Postmenopausal estrogen replacement therapy has gained wide recognition as a lifelong preventive regimen for the reduction of osteoporotic fracture and ischemic heart disease. Unfortunately, good scientific evidence has failed to persuade the majority of menopausal women that the benefits of long-term estrogen replacement therapy are worth the inconvenience or anxiety resulting from its side effects, especially vaginal bleeding and the putative increase in breast cancer risk.
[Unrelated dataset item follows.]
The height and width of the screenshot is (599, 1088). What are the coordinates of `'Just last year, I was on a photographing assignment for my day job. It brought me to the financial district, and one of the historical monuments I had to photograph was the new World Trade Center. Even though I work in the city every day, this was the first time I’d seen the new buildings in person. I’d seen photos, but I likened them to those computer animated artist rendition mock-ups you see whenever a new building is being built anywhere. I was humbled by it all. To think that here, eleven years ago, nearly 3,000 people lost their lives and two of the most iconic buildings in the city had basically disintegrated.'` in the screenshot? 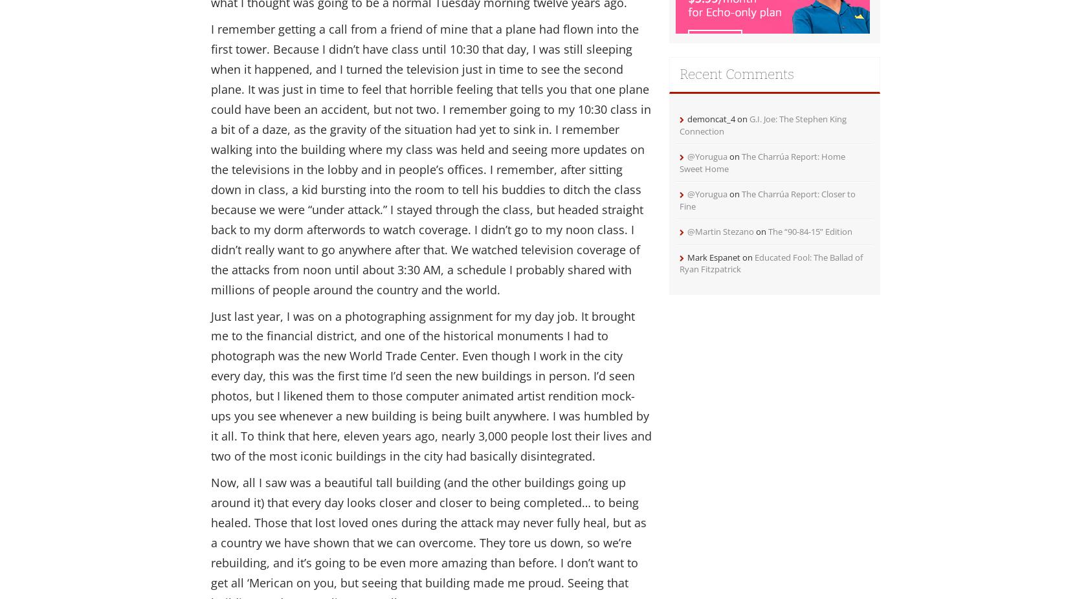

Additionally, part of the evidence of estrogen effects in preventing ischemic heart disease in the United States is from studies that used unopposed conjugated equine estrogens. The current evidence is unclear as to whether the addition of progestins, necessary to prevent iatrogenically induced endometrial carcinoma, may either partially or completely negate the cardioprotective effect of unopposed estrogens. Several of the inventors have described a component of Premarin.RTM. (Wyeth-Ayerst, Princeton, N.J.), 17.alpha.-dihydroequilenin (DHEN), that caused no uterine hypertrophy in ovariectomized rats compared with ovariectomized controls and compared with a doubling of uterine weight in Premarin treated ovariectomized rats. [Washburn S A et al., A conjugated equine estrogen with differential effects on uterine weight and plasma cholesterol in the rat. Am J Obstet Gynecol 1993;169:251-6]. It was determined that DHEN caused a 70% reduction in total plasma cholesterol concentrations compared with ovariectomized controls and compared with a 15% reduction of total plasma cholesterol in ovariectomized rats treated with oral Premarin.RTM..
Currently, there are no hormone replacement therapies that deliver established benefits to menopausal females and males such as the prevention and/or reduction of atherosclerotic heart disease without causing endometrial proliferation or other side effects of the type previously mentioned. Thus, there remains a need for an alternative hormone replacement therapy for menopausal women and men without side effects or the need to take concomitant progestin therapy.